Cependant il faisoit embarquer des chevaux et des troupes: lui-même s'embarqua un matin sur une péniche, qui fit naufrage au port, et faillit l'engloutir avec ses projets gigantesques. Un autre jour, il fit sortir cent de ces péniches, pour aller s'essayer contre un vaisseau de ligne et trois frégates, qui étoient en croisière à deux portées de canon. L'engagement eut lieu à la vue de toute l'armée.
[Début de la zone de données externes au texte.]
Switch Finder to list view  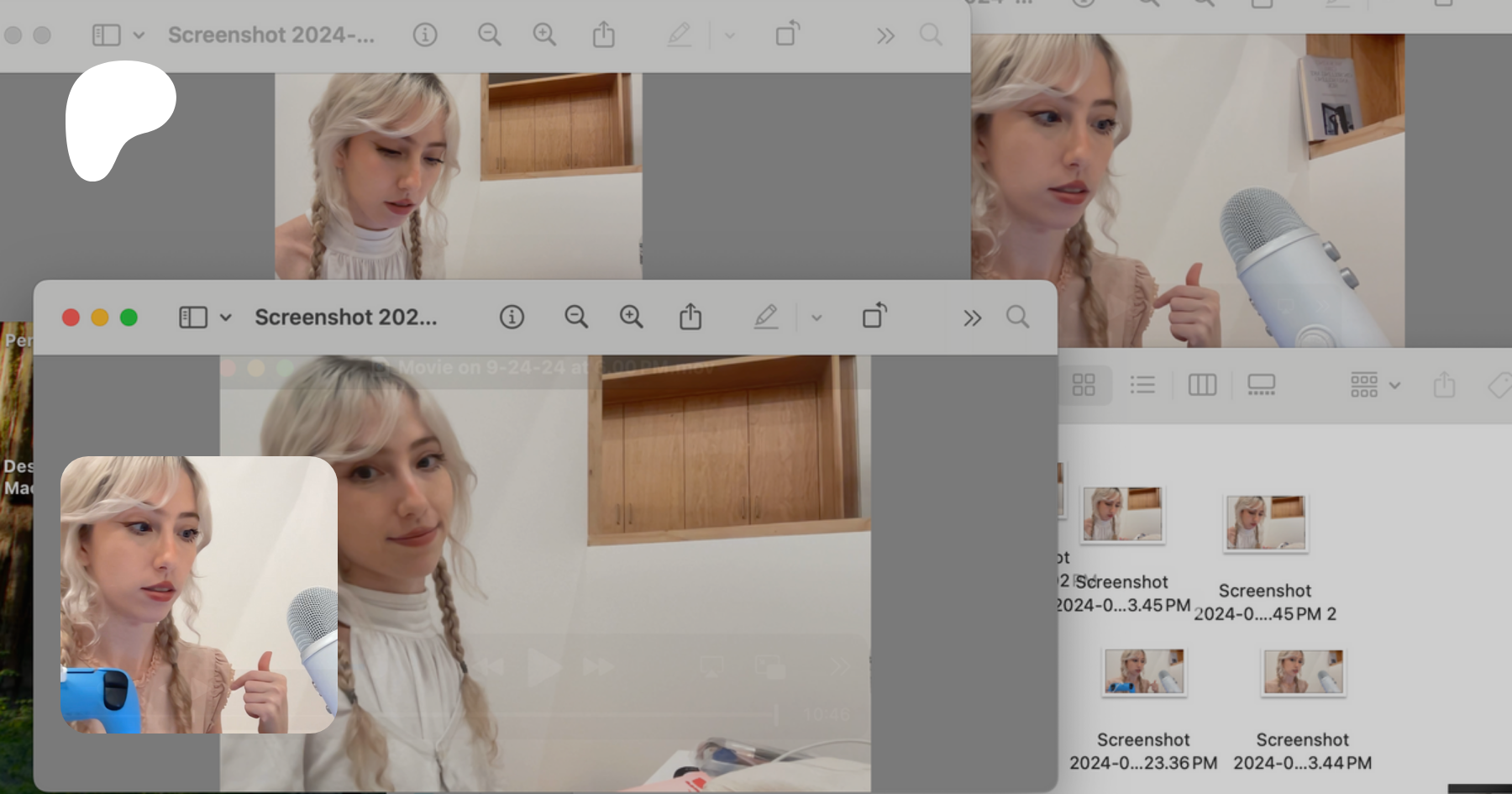click(x=1142, y=385)
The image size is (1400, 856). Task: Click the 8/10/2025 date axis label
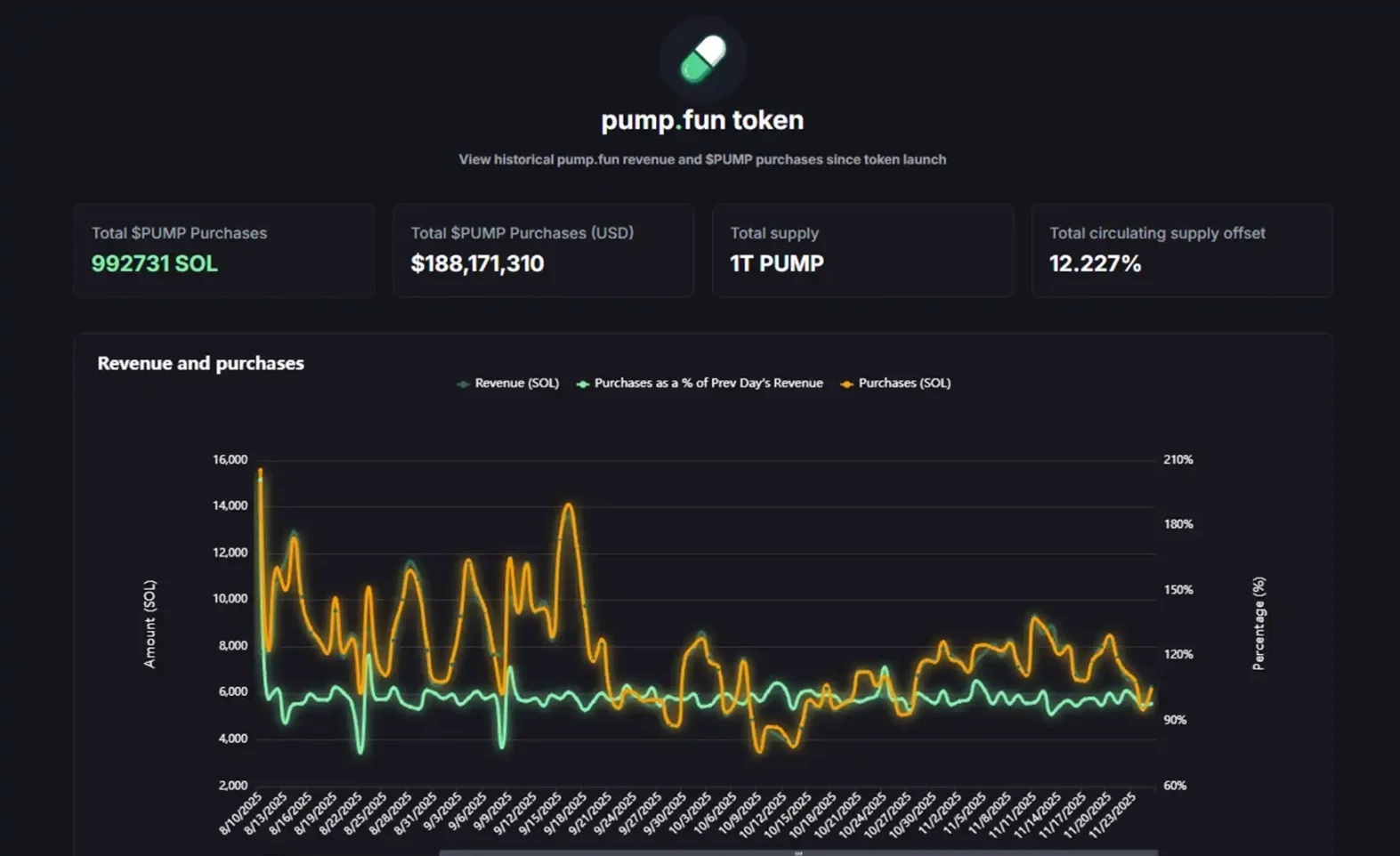(x=241, y=812)
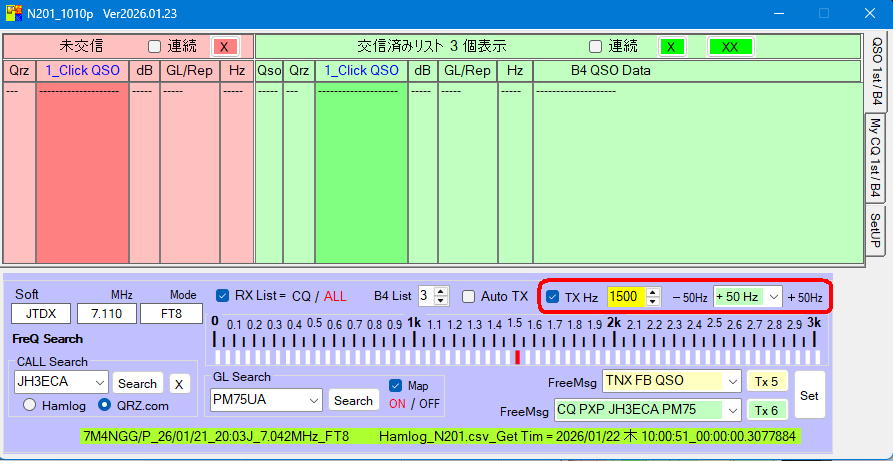
Task: Toggle the Map checkbox
Action: 395,385
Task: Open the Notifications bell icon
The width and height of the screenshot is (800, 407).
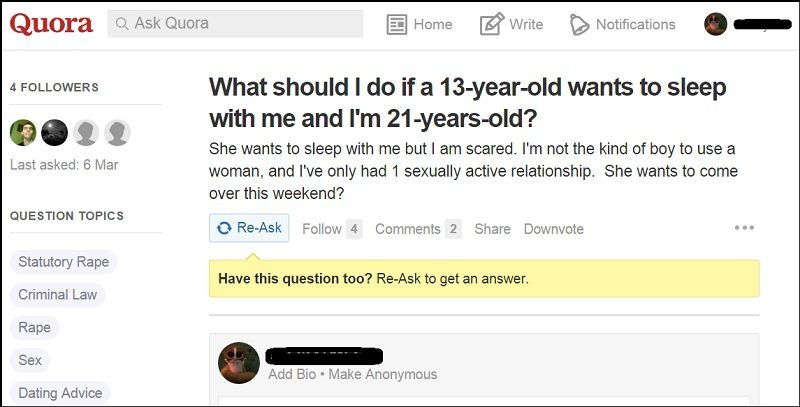Action: click(579, 24)
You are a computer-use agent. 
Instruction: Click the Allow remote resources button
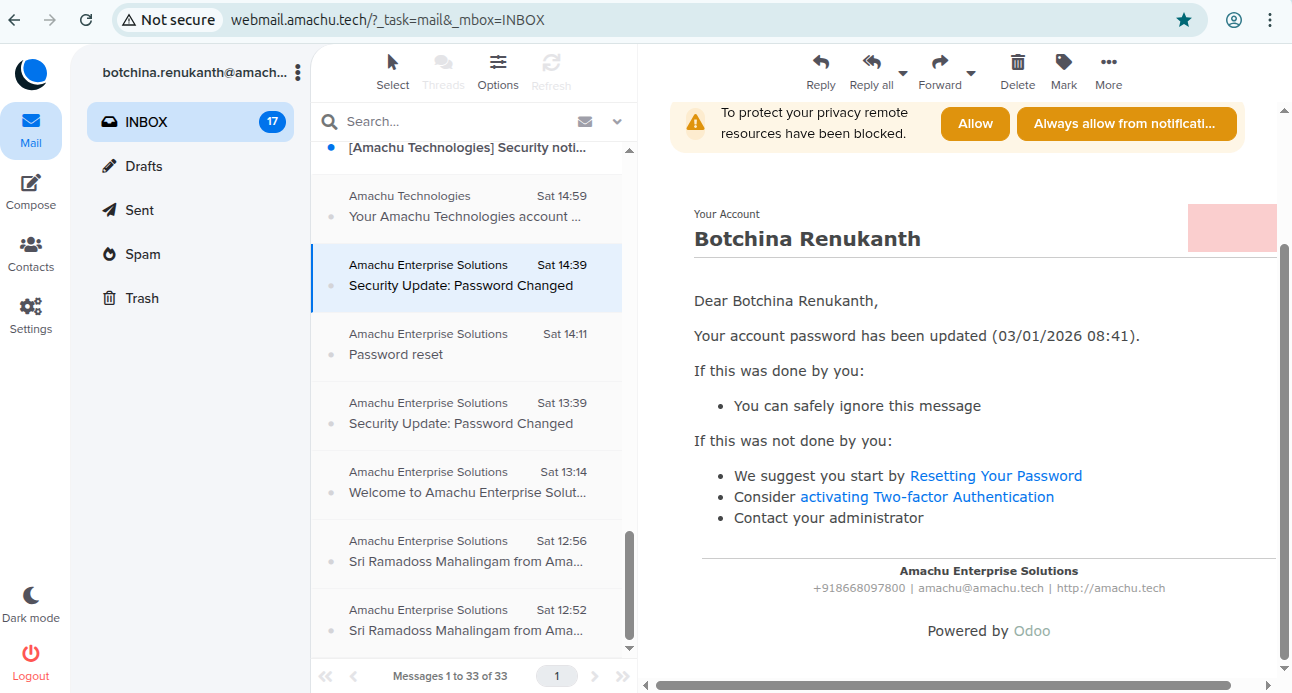point(975,124)
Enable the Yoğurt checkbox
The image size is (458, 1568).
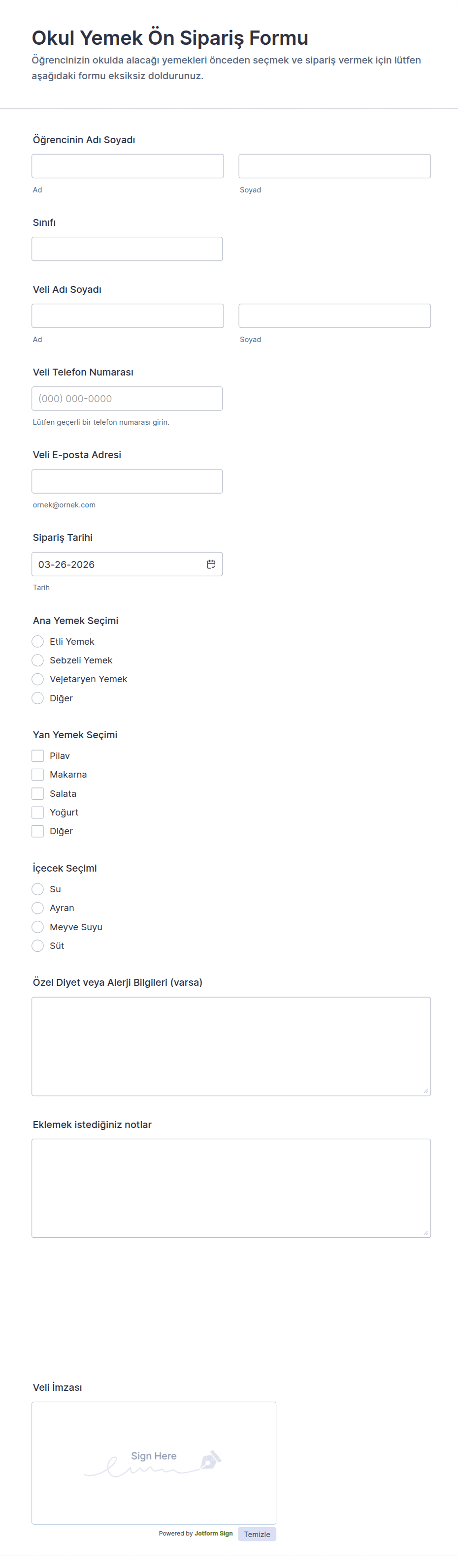tap(38, 813)
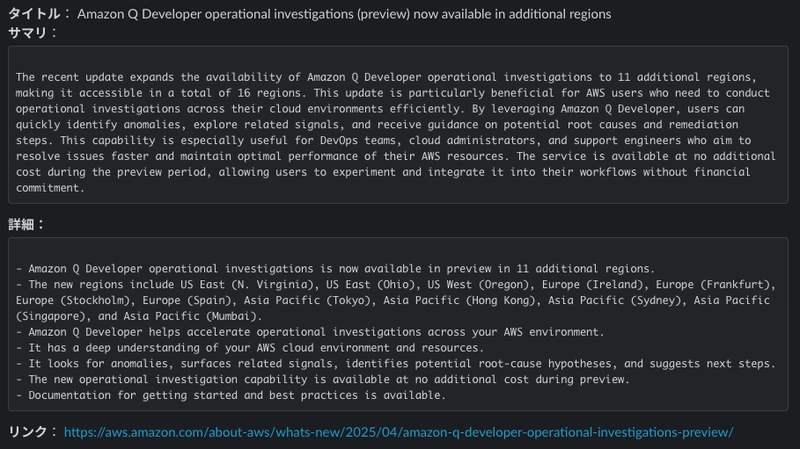Click the summary line starting 'quickly identify anomalies'
Viewport: 800px width, 449px height.
pos(377,124)
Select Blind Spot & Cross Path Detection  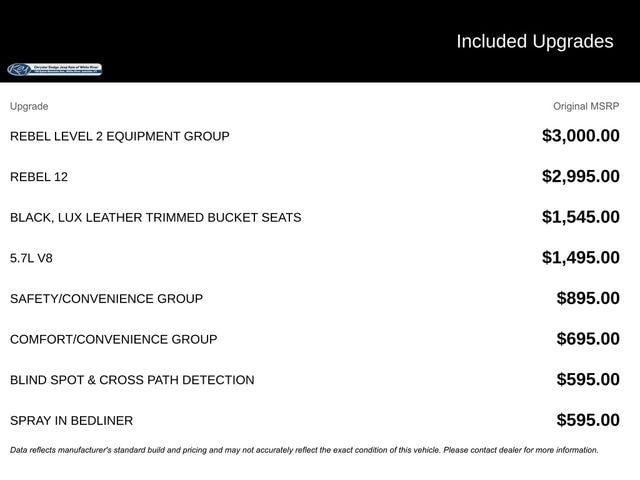(x=132, y=380)
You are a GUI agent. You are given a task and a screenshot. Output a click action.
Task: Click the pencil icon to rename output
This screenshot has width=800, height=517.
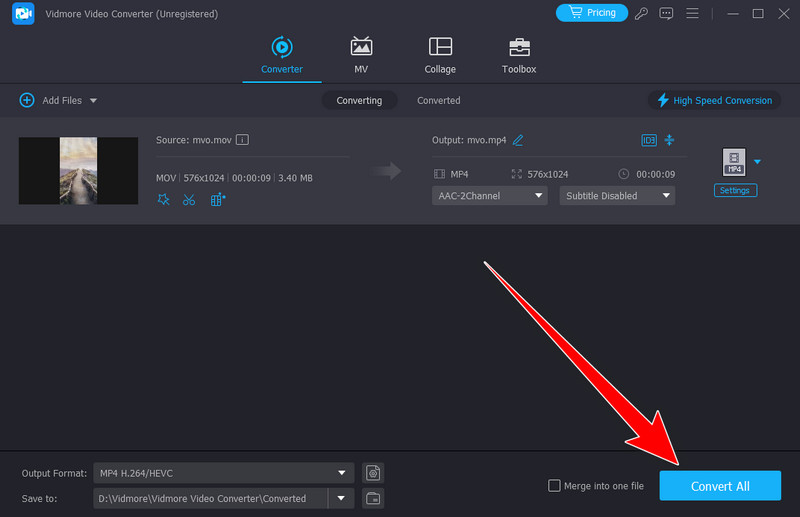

Les trois vaisseaux ennemis se retirèrent, après avoir échangé quelques boulets avec l'escadrille françoise.

Nous raconterons la suite de cette expédition après les grands événements qui se préparoient dans l'intérieur, et qui vont bientôt s'accomplir.

Les projets que Buonaparte avoit formés contre l'Angleterre ne détournèrent pas un moment son attention de l'Italie, sur laquelle il avoit toujours fondé ses plus chères espérances, qu'il regardoit dès-lors comme son domaine privé, et qui pouvoit, en cas de besoin, deve nir son dernier asile.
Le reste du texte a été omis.